History and Philosophy of Science Seminar: Pierre-Olivier Méthot
- Date: Wednesday 11 November 2020, 15:15 – 17:00
- Location: Off-campus
- Cost: Free
Dr Méthot, from Université Laval, will talk on the following topic: 'Beyond Foucault’s Grip: Making Sense of François Jacob’s The Logic of Life'.
The research seminar of the Centre for History and Philosophy of Science runs fortnightly during term time.
Please note, that this event will be held on Microsoft Teams. Contact e.clarke@leeds.ac.uk for link to join the event.
Abstract
Beyond Foucault’s Grip: Making Sense of François Jacob’s The Logic of Life
Pierre-Olivier Méthot (Université Laval)

Saved lines:
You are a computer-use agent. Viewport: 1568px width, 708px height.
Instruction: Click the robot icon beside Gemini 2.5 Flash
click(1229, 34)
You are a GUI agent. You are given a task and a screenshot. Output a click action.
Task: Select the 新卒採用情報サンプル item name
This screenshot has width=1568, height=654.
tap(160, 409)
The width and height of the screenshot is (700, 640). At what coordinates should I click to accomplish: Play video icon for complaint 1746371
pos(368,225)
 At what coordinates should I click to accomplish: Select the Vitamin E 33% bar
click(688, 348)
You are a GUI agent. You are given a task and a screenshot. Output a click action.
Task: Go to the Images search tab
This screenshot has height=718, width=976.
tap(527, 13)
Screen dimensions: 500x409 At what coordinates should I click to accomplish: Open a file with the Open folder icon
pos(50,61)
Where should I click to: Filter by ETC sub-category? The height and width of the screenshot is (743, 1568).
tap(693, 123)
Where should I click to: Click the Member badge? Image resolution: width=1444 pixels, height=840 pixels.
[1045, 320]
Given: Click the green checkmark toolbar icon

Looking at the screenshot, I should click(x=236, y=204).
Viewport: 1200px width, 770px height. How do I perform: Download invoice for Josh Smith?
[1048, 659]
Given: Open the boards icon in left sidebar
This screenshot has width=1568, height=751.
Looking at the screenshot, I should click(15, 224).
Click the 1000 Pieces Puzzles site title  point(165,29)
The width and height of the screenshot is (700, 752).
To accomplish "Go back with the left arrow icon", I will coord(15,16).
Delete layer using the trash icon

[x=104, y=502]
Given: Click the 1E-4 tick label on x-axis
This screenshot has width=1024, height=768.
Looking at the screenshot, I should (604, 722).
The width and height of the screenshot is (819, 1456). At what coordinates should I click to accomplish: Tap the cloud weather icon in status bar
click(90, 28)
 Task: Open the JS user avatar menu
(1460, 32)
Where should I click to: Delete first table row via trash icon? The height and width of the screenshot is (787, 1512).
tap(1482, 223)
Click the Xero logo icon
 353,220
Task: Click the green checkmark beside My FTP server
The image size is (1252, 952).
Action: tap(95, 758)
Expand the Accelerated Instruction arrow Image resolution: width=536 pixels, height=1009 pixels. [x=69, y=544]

Aim of the task>
Transcribe the seminar announcement word for word, everything from "The research seminar" down to "join the event.".

Answer space>
The research seminar of the Centre for History and Philosophy of Science runs fortnightly during term time.
Please note, that this event will be held on Microsoft Teams. Contact e.clarke@leeds.ac.uk for link to join the event.